**Exercise details:** Could you copy the records verbatim, from their start up to and including the line with "Looking at the", leaving the pictures out?

------ The records

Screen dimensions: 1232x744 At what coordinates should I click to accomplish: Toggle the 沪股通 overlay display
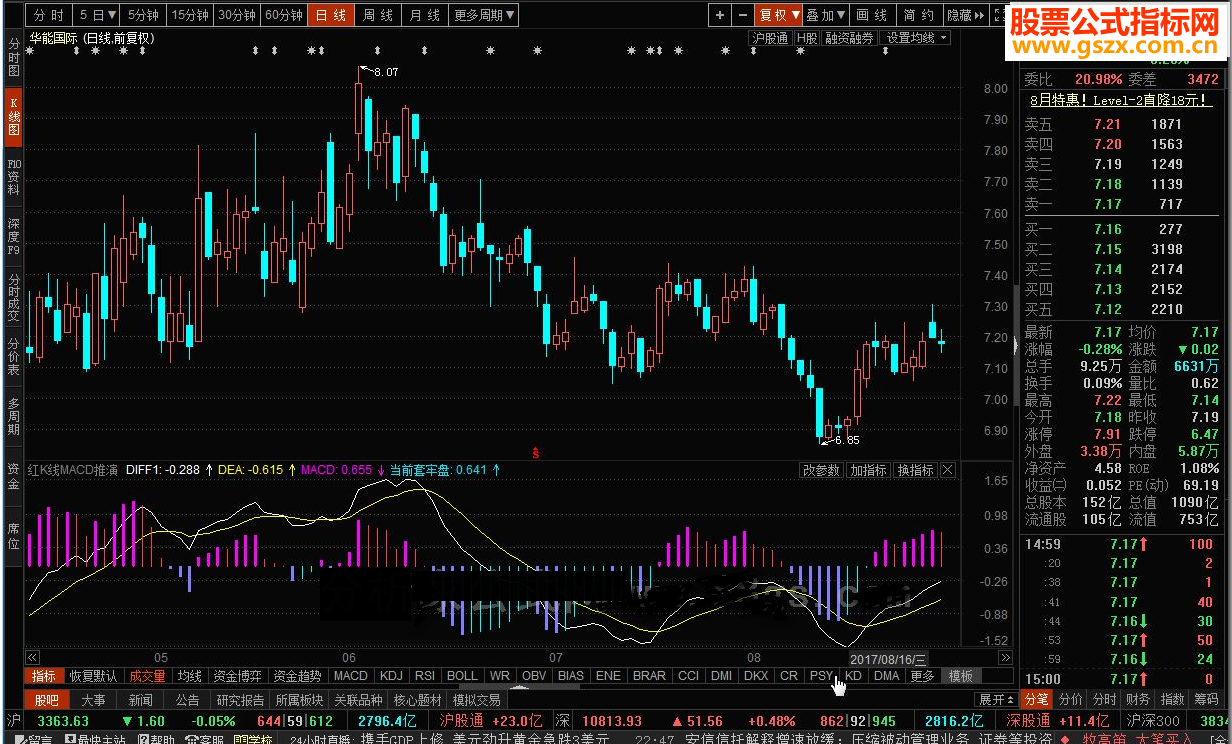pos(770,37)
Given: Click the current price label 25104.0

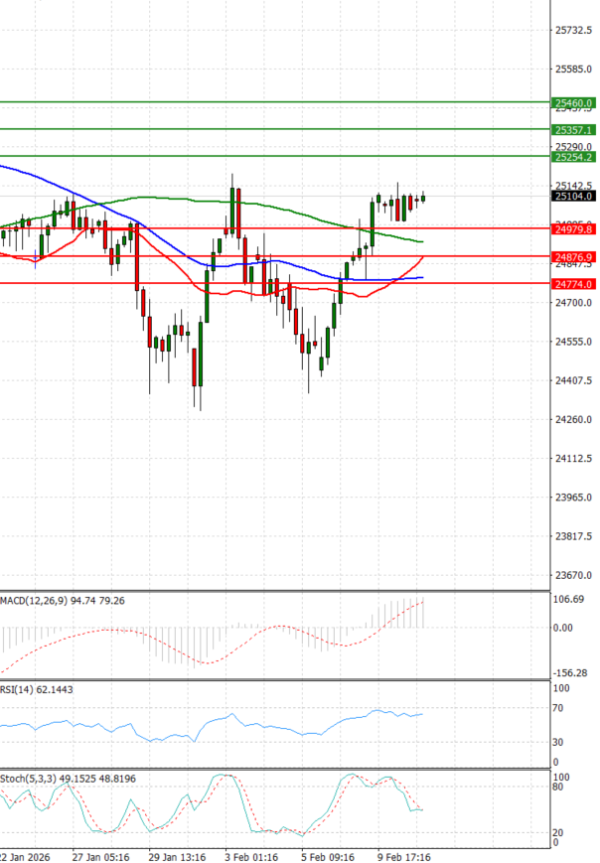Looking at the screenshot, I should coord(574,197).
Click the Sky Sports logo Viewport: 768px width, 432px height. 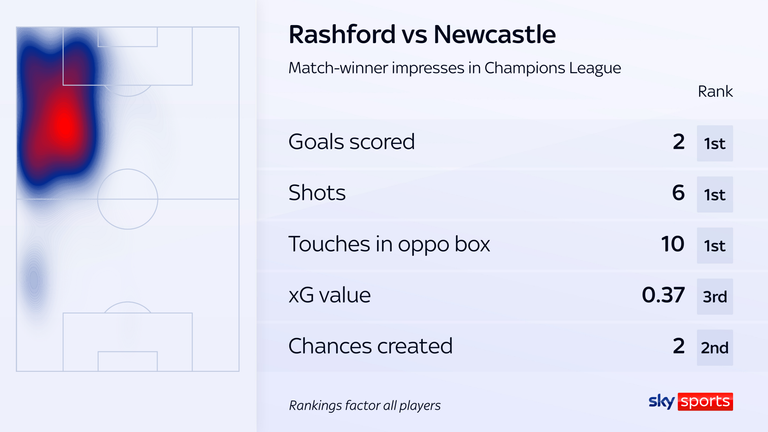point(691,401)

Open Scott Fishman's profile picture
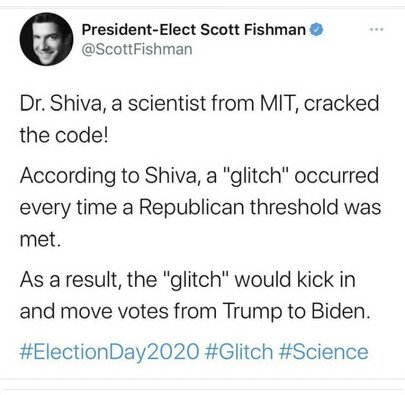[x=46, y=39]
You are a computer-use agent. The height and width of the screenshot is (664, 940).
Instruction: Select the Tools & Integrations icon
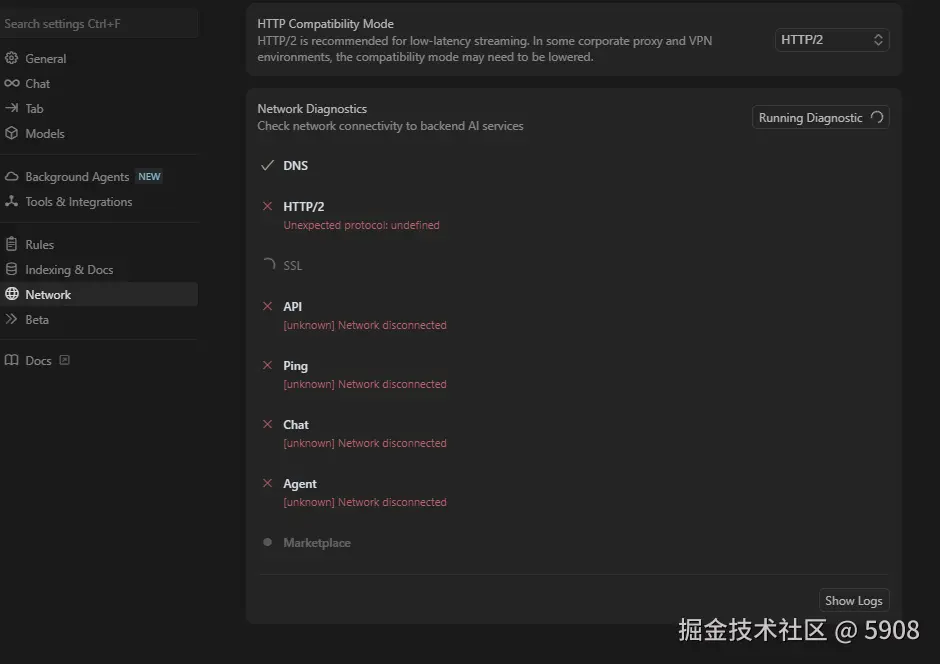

------------

**Answer to this task:**
Screen dimensions: 1232x744 At what coordinates should I click to accomplish: Toggle the 沪股通 overlay display
pos(770,37)
Given: Click the current price label 25104.0

Looking at the screenshot, I should coord(574,197).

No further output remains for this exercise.